China Urges New Nuclear Talks With North Korea

China Urges New Nuclear Talks With North KoreaChina Urges New Nuclear Talks With North Korea

Chinese Foreign Minister Wang Yi said on Saturday that six-party talks were still the best way to address North Korea’s nuclear issue.

He made the comments at an event to mark a decade since all sides–China, the United States, Russia, Japan, South Korea and North Korea–agreed to denuclearize the Korean peninsula.

Earlier this week, Pyongyang announced it planned to fire a fourth long-range rocket into space and was seeking to upgrade its nuclear arsenal. It carried out similar tests in 2006, 2012 and 2013, DW reported.

Addressing scholars and Chinese officials in Beijing, Wang said, “It is urgent for all the parties involved to reactivate the (2005) joint statement and make joint efforts to create conditions, reach consensus and pave the way for the resumption of six-party talks.”

Under the joint statement, which was signed 10 years ago, North Korea agreed to suspend its nuclear program after Washington assured its leaders that the country would not be attacked.

But within a year, the plan failed when Pyongyang carried out its first nuclear weapon test.

“We call on all sides to adopt a responsible attitude toward the peninsula as well as the region of northeast Asia, and never again take any new action that could lead to tensions,” he told the academic forum.

The last round of talks collapsed in 2008, when North Korea refused to allow inspections of its nuclear facilities. Several attempts to restart talks have failed.

South Korea recently conducted military exercises and restarted propaganda broadcasts at the border, which led to threats of all-out war from the North.

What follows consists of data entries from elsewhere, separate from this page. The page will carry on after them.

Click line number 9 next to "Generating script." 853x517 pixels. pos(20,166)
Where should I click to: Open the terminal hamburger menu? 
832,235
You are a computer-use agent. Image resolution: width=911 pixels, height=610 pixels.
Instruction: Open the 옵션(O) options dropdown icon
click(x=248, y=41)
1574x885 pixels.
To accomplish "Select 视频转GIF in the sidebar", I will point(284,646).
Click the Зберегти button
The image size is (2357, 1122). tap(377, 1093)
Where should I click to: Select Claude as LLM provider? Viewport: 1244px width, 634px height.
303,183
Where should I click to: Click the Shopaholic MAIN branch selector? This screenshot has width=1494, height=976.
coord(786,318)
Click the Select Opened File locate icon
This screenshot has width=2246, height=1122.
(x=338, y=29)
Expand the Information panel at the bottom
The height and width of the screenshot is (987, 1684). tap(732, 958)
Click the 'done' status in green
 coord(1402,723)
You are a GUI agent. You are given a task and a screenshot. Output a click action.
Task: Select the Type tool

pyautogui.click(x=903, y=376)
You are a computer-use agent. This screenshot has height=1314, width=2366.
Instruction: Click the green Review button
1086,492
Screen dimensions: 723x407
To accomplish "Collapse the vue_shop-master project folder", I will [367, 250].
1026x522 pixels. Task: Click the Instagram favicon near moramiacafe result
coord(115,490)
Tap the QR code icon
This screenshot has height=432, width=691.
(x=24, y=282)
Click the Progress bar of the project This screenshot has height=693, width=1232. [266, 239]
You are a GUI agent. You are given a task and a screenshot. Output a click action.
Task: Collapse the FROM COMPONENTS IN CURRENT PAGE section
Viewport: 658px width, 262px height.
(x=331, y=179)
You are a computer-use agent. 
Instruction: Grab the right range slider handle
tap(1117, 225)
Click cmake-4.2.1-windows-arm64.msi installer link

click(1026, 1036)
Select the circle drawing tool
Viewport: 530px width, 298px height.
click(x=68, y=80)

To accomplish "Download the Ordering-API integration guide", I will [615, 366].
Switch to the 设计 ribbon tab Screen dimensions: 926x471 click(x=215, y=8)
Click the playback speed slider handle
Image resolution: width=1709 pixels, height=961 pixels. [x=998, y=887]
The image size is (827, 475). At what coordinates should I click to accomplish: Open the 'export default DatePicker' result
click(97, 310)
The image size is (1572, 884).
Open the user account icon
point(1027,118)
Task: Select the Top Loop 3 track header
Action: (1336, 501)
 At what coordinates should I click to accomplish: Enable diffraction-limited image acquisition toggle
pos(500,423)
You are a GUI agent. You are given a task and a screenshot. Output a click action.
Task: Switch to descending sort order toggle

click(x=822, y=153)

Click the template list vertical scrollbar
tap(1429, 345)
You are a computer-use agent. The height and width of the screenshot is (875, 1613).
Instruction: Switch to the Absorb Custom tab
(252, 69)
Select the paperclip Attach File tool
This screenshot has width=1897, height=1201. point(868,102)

The tests were quickly stopped after 11th-hour bilateral talks.

China is Pyongyang’s closest ally and is believed to have the biggest leverage over getting North Korean leader Kim Jong Un’s officials back to the negotiating table.But most analysts agree that a fourth missile test will result in a souring of ties with Beijing.

“Relations between the two parties and people will be greatly harmed if North Korea insists on acting while being clearly aware of China’s stance,” said Lu Chao, an expert on East Asian affairs, adding that it would leave Pyongyang “even more isolated on the international stage.”